EXERCISE OBJECTIVE >> All of the records below must be reproduced exactly, minus any pictures.

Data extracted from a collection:
· · · ·

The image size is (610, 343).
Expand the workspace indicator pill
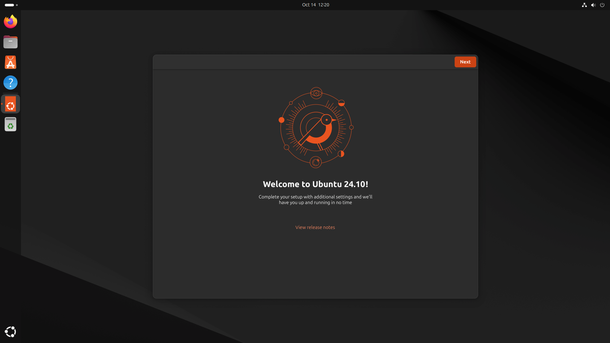(x=9, y=5)
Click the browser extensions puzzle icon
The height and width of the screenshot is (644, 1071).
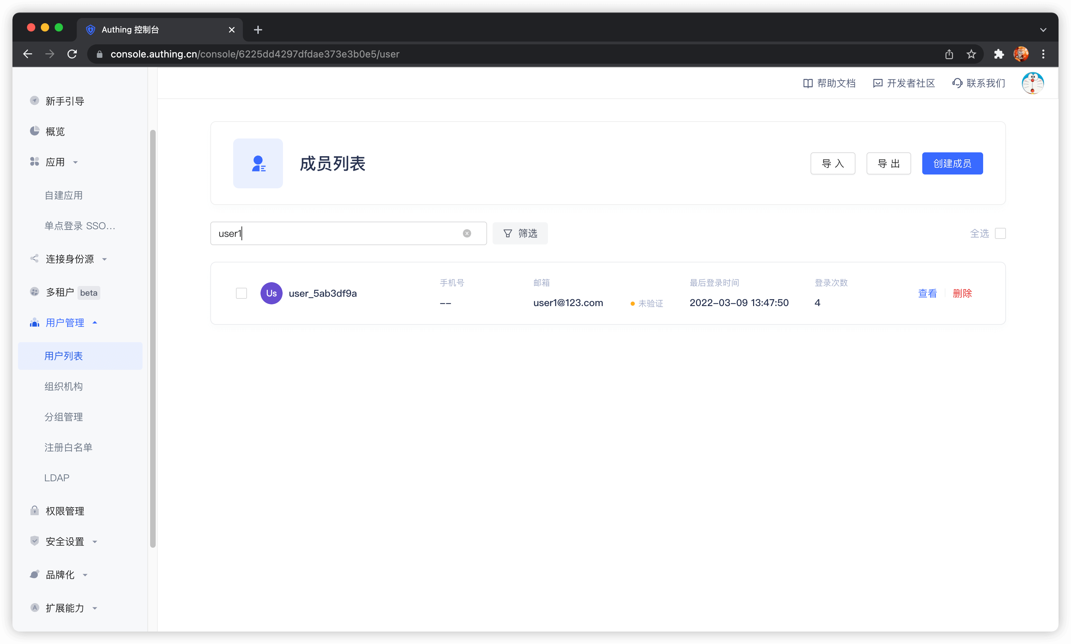tap(999, 54)
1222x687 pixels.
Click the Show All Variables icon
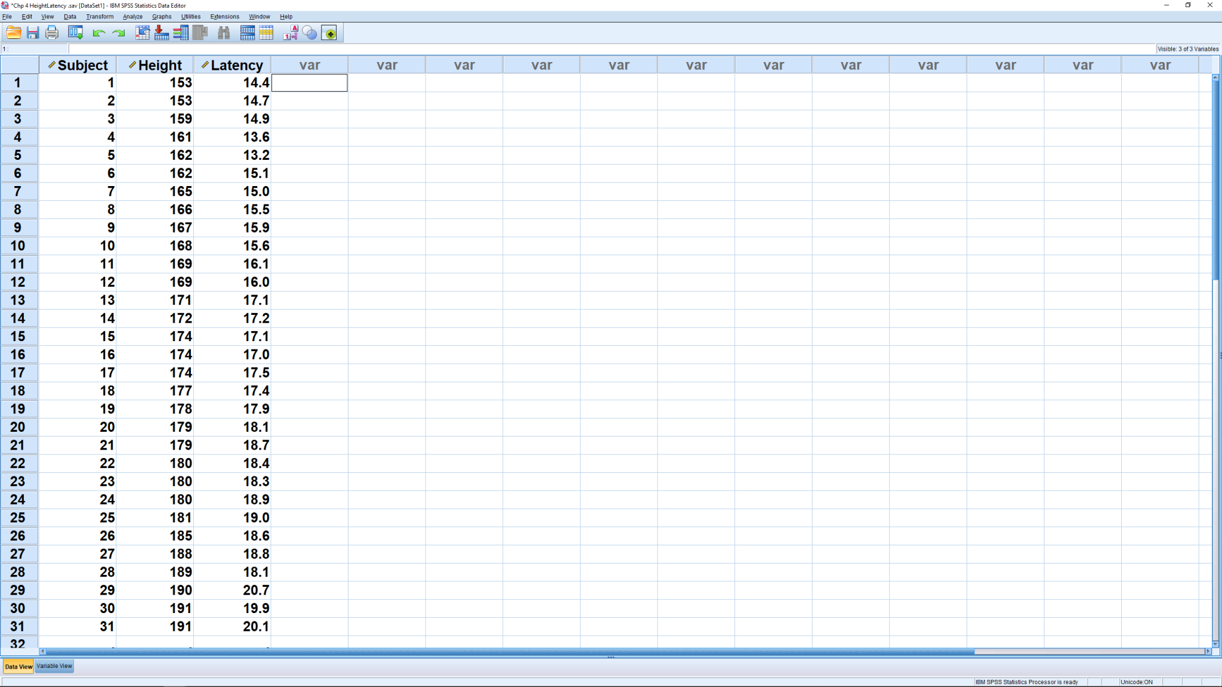point(329,33)
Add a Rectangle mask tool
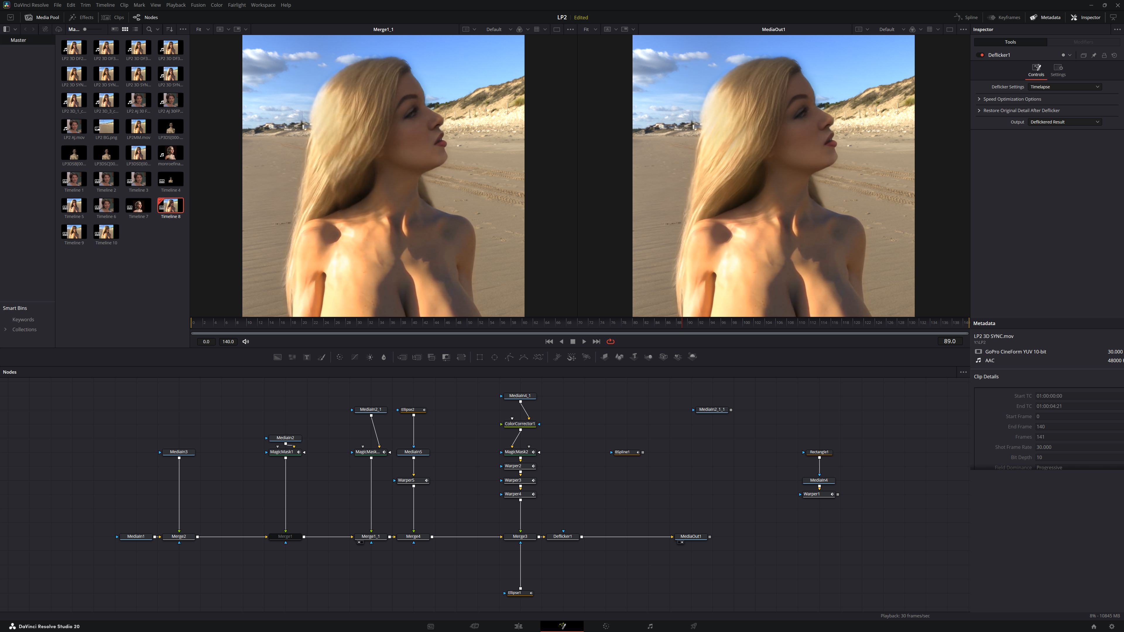Screen dimensions: 1124x632 (480, 357)
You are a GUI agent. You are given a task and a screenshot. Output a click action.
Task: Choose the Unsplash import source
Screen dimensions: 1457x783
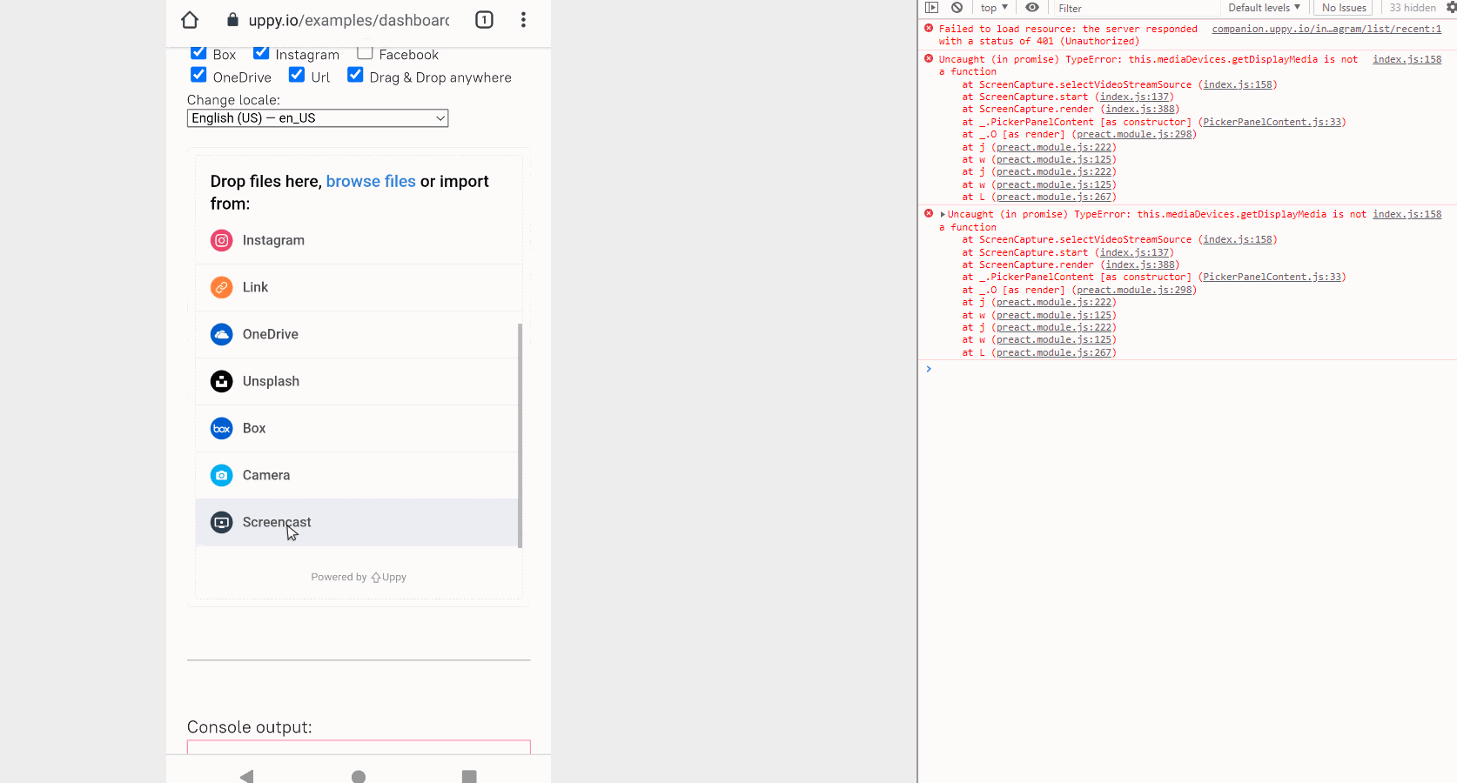(271, 381)
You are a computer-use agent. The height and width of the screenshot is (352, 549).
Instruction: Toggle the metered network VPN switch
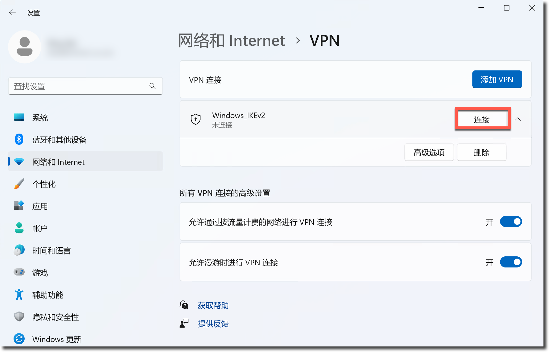point(511,222)
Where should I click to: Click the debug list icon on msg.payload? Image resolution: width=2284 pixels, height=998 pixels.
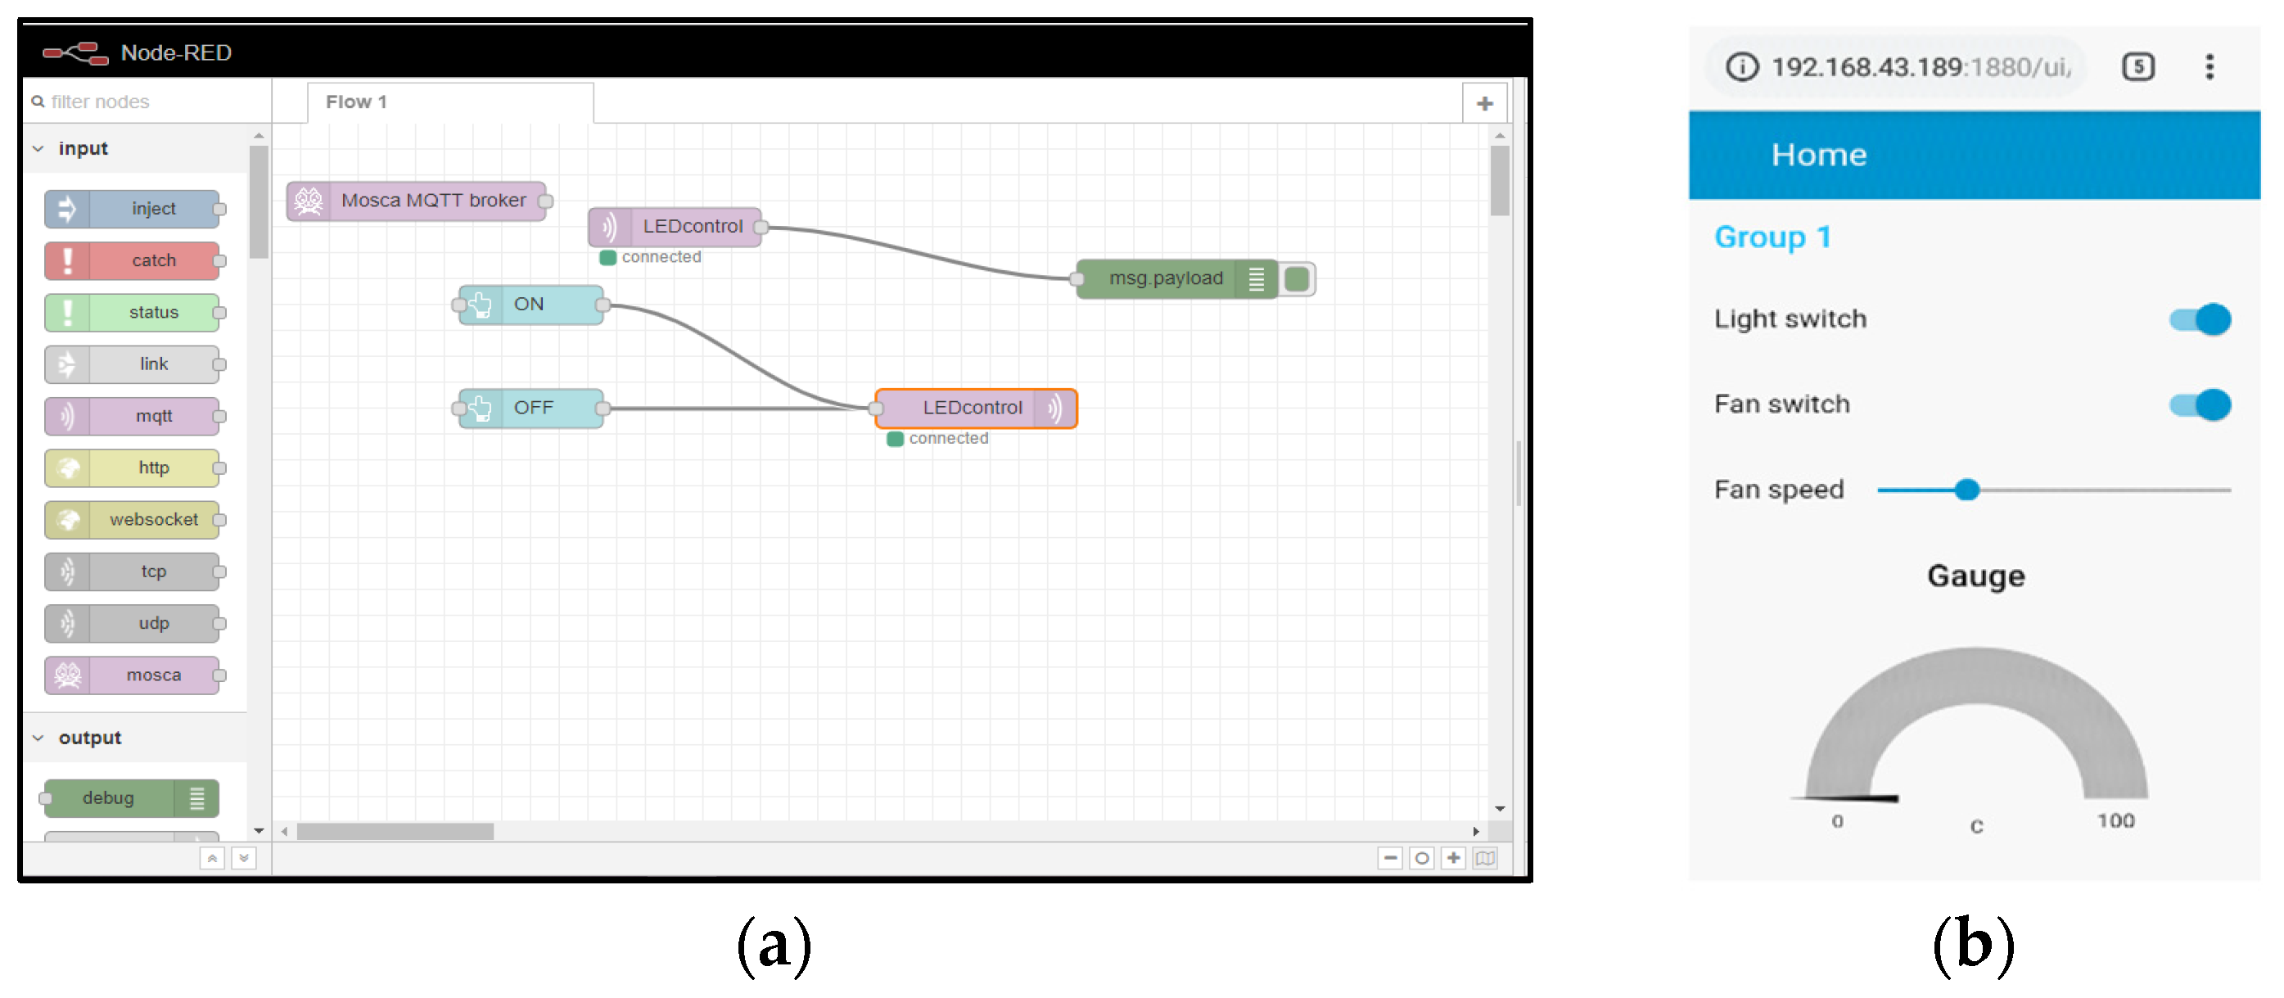(x=1255, y=279)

· · · ·

EXERCISE ANSWER >>
The image size is (610, 343).
Expand the workspace indicator pill
(x=9, y=5)
Click the browser extensions puzzle icon
The height and width of the screenshot is (644, 1071).
tap(999, 54)
1222x687 pixels.
Click the Show All Variables icon
point(329,33)
Add a Rectangle mask tool
Screen dimensions: 1124x632 (480, 357)
You are a GUI agent. You are given a task and a screenshot. Output a click action.
Task: Choose the Unsplash import source
Screen dimensions: 1457x783
(271, 381)
You are a computer-use agent. The height and width of the screenshot is (352, 549).
Instruction: Toggle the metered network VPN switch
point(511,222)
Where should I click to: Click the debug list icon on msg.payload? Image resolution: width=2284 pixels, height=998 pixels.
(x=1255, y=279)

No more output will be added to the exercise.